Like all peonies, Itoh Group kinds give the greatest rewards in a well-drained, fertile soil sites. If the desired planting site does not meet that standard, most gardeners will find it is well worth the effort to make it so. See elsewhere at this web site for discussion of planting site development. These cultivars have among the best hybrid vigor of any peonies, consistent with the wide differences between the inherent genetics of the two parent types. The foliage is less prone to leaf fungi than generally true of the Lactflora Group parents. Do follow the same annual late summer/early autumn cleanup against fungi as recommended for all peonies.
Raised beds and raised rows work well for Itoh cultivars, as it does for other peony types. It serves the valuable purpose of keeping the underground crowns of your peony plants safer from wet season extended water logging of soils. On flat sites do follow the general rule of placing your planter piece so the base of most stem buds will be about one to three inches underground. In raised beds or raised rows this can be deeper, sometimes of advantage (see below).
While specific information on winter hardiness of most individual kinds has yet to be established, cold tolerance is generally similar to that of the Lactiflora parent cultivars. Some of Itoh peonies are performing successfully at locations in the Canadian Prairie Provinces and Alaska.

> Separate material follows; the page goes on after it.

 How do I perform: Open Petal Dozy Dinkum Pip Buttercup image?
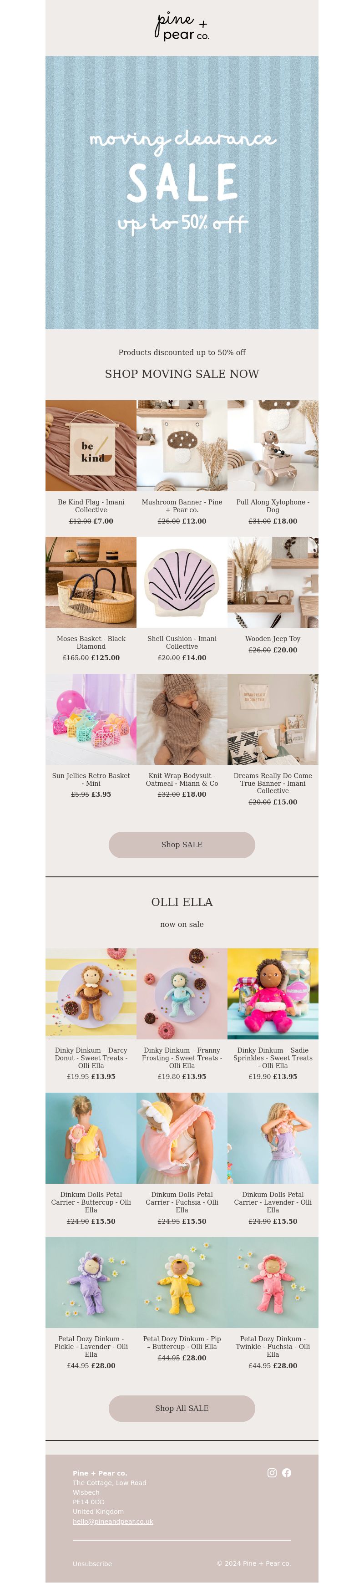click(x=182, y=1282)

Unlike the commonly grown herbaceous peonies, overwintering stem buds on some kinds will form at the soil surface as well as a couple inches below. Occasionally one will discover a plant has formed one or more buds up stem, more like the woody peonies. Unfortunately, however, the stems which support those stray buds, as in the herbaceous types, having formed in the above ground light they will be weakly hardy and easily killed over winter.